What I mean is, they are the potential limitations:
1. Modern VoIP applications are incompatible with Windows 95/98
2. Hardware availability
3. Networking issues
4. Driver support
5. Obsolete Protocols
6. Performance limitations (indeed, modern audio codecs may be an issue, incl. Opus and AAC)
A 250 MHz processor can handle basic voice chat but with significant limitations, and there is much more to it when it comes to practice... so while technically a 250 MHz processor might (for historical experimentation or nostalgia), in reality it is not practical for functional use today.
A Pentium 233MMX is capable of DVD playback, so I think voice chat is definitely possible. I've worked on VoIP phones that had slower CPUs and they handled a SIP stack just fine.
A Pentium III 733MHz with 128MB RAM running Win98 works fine for (low-res) video chat. Been there, done that.
No they aren't. DVD playback on early systems was hardware based using an MPEG2 decoder (often included on the sound card that came packed in with the DVD drive, or on some video cards or dedicated MPEG decoder cards)
Software playback of DVD's on a Pentium MMX at 233mhz is going to be limited to single digit framerates, especially if you are trying to decode Dolby Digital or DTS audio as well
I know, but it is still not practical or suitable for functional use. Just to help you understand what I mean: obtaining such a CPU (with the rest of the compatible hardware) and obtain & install Windows 98 is not as straightforward these days. Sure it may be for me because I still have my old hardware, but still. And by the way (for another PC) I had to install Windows 11 because I had Windows 7 and all my programs stopped supporting it. Not practical either, sadly. I was forced to install Windows 11.

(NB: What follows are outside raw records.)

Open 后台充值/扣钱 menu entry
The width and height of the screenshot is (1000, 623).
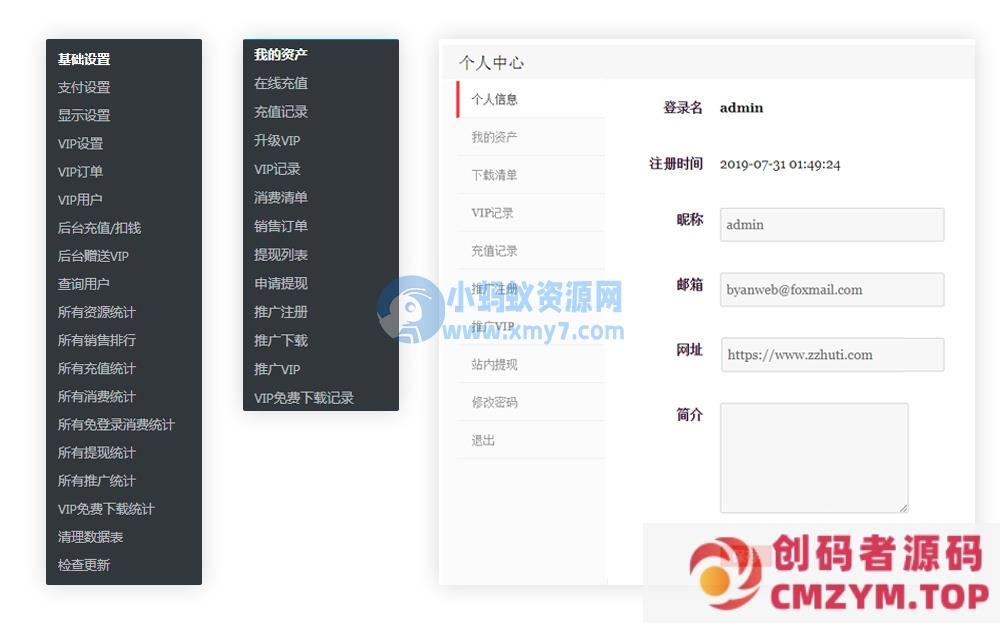(99, 227)
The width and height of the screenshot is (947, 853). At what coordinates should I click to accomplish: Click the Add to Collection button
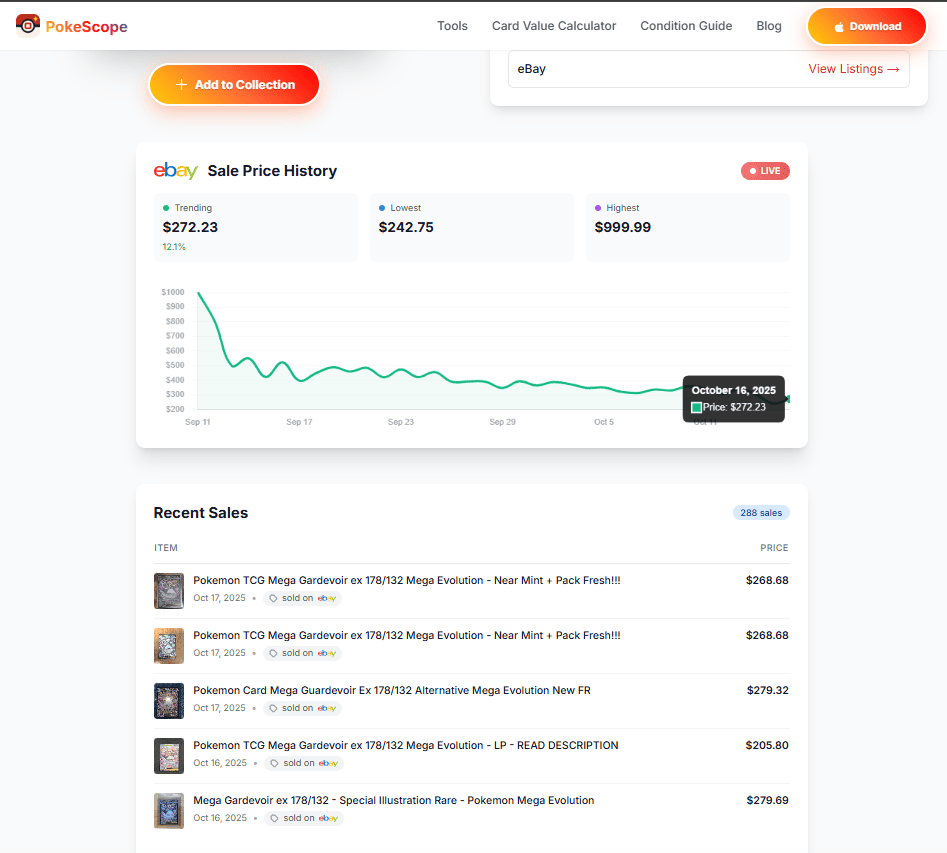coord(234,85)
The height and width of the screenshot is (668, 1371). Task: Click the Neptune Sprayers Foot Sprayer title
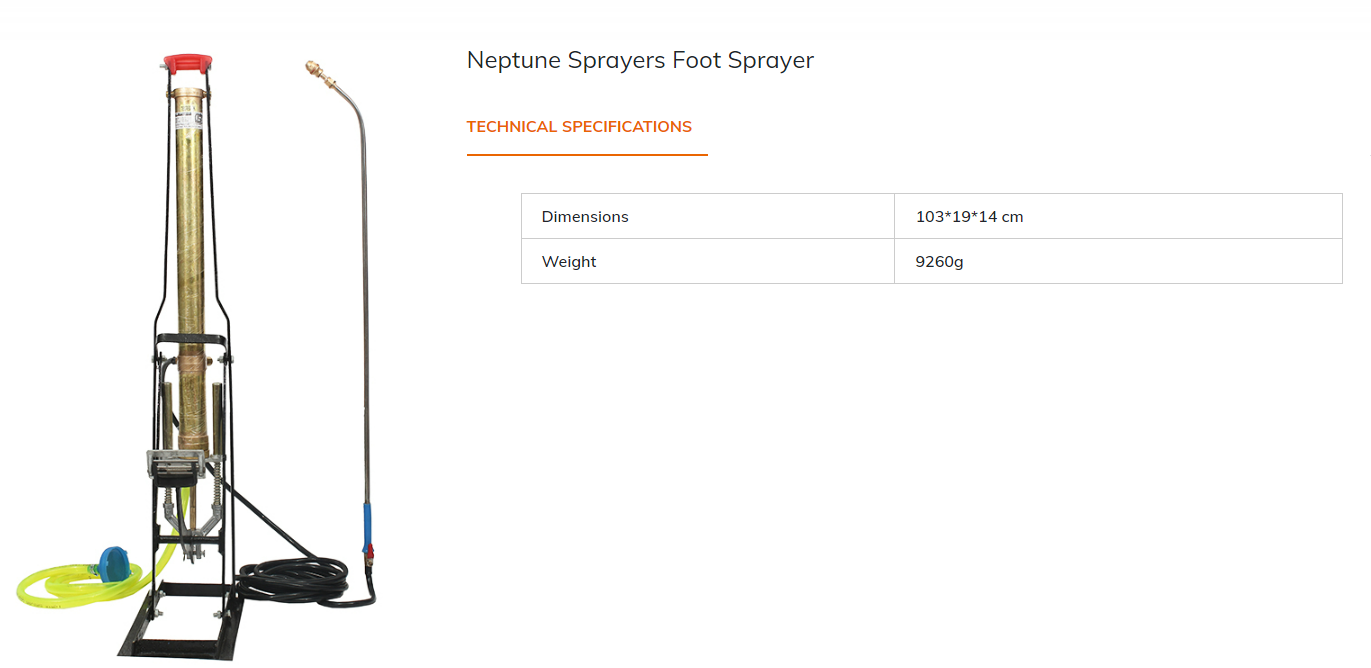(x=640, y=60)
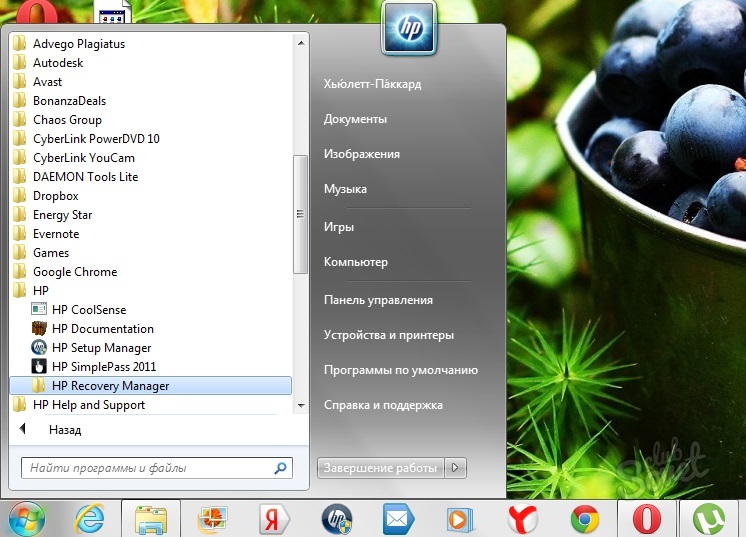The height and width of the screenshot is (537, 746).
Task: Click the programs list scrollbar down arrow
Action: pyautogui.click(x=300, y=406)
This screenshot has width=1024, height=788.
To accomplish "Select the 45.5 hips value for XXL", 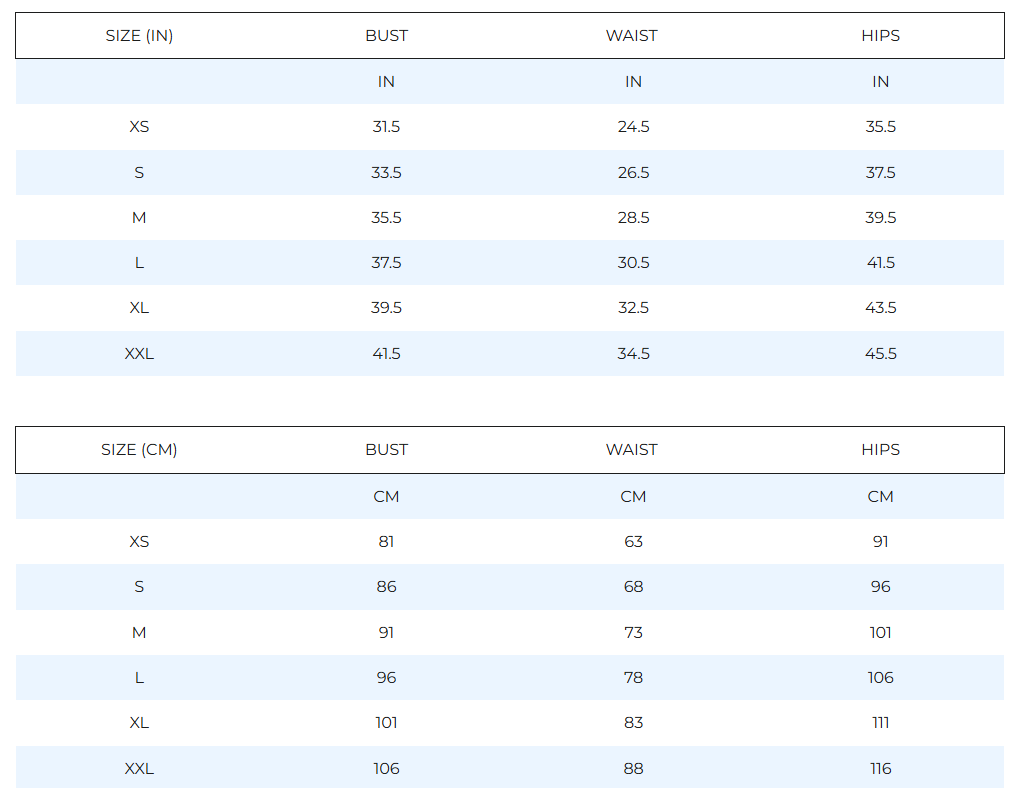I will pos(880,354).
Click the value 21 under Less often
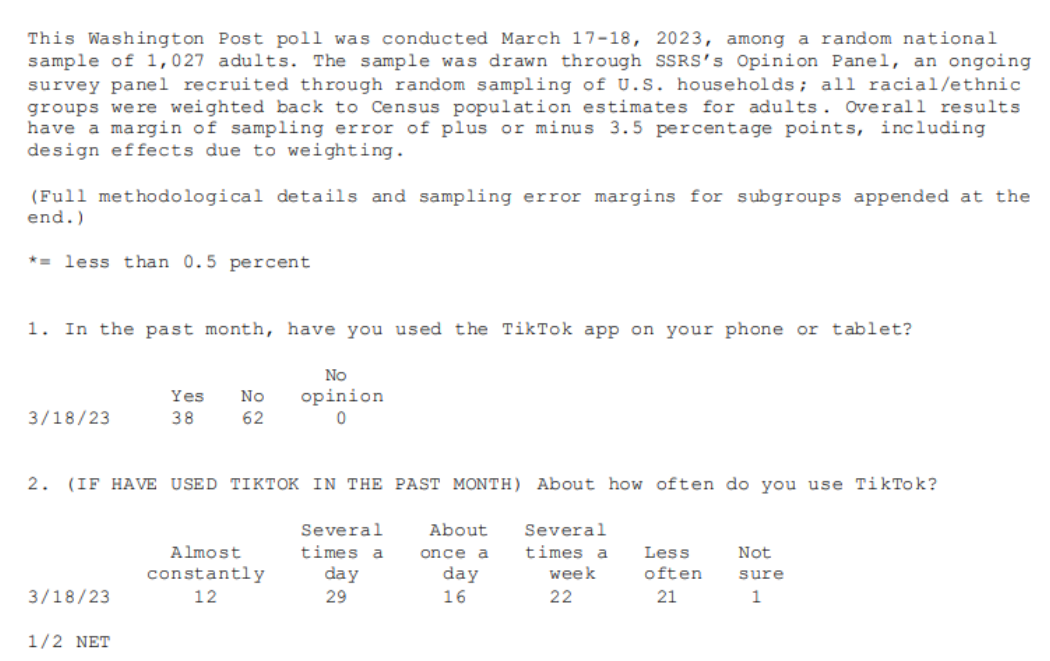The width and height of the screenshot is (1050, 661). [666, 597]
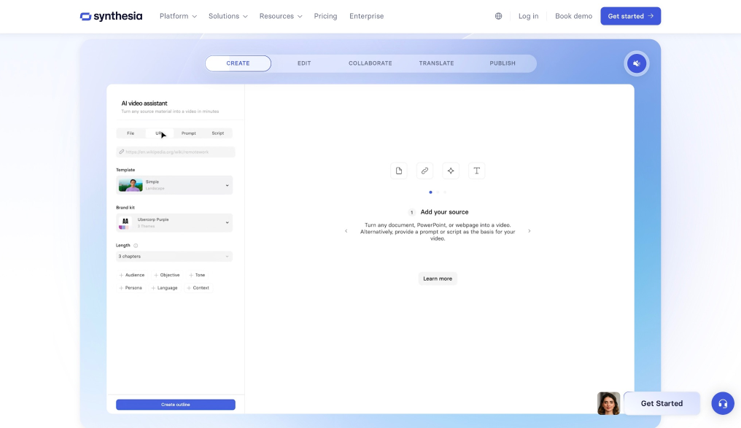Open the Length dropdown showing 3 chapters
This screenshot has height=428, width=741.
tap(174, 257)
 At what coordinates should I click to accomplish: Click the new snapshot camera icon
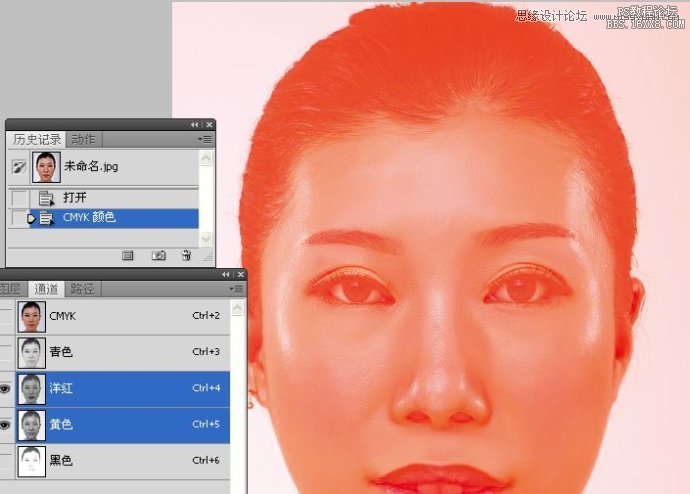coord(158,255)
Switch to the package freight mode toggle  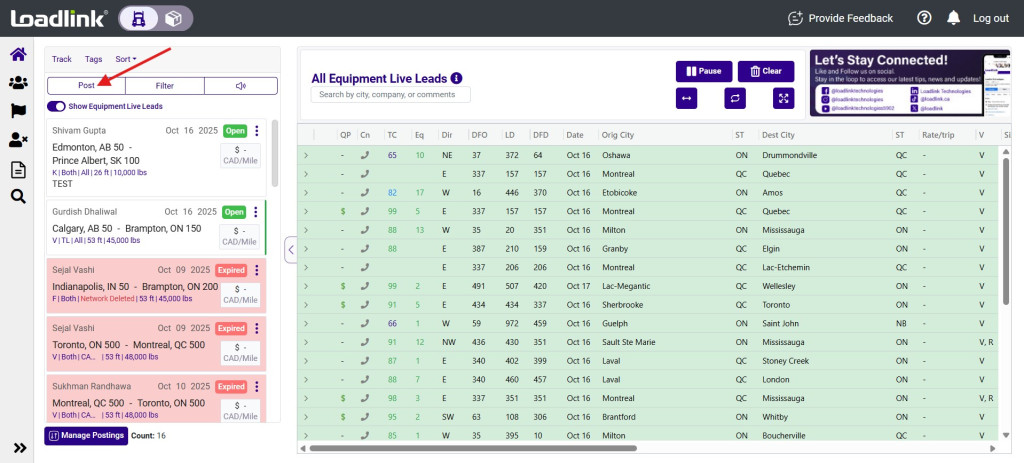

I doubt they are using exponential time algorithms. They appear to be using Opus, which appears to be O(NlogN) worst case. Opus is also well known to be computationally cheap, like most (all?) audio codecs. It should run fine on the Pentium II.
I would be more concerned about modern video codecs. None of them are exponential time, but they need so much compute that it is unlikely that a Pentium II could handle them.
I'm not sure if Discord has options to fall back to H.263 like the open standards world (SIP) does, but that's the classic codec from 1995 and would definitely be usable on the CPUs of the time; if that's still too slow, then there's always H.261 (1988) which is basically "motion JPEG but with interframes".
I’m pretty sure they didn’t mean “exponentially more” in the asymptotic complexity sense. They could be both O(N log(N)), but with dramatically different constants.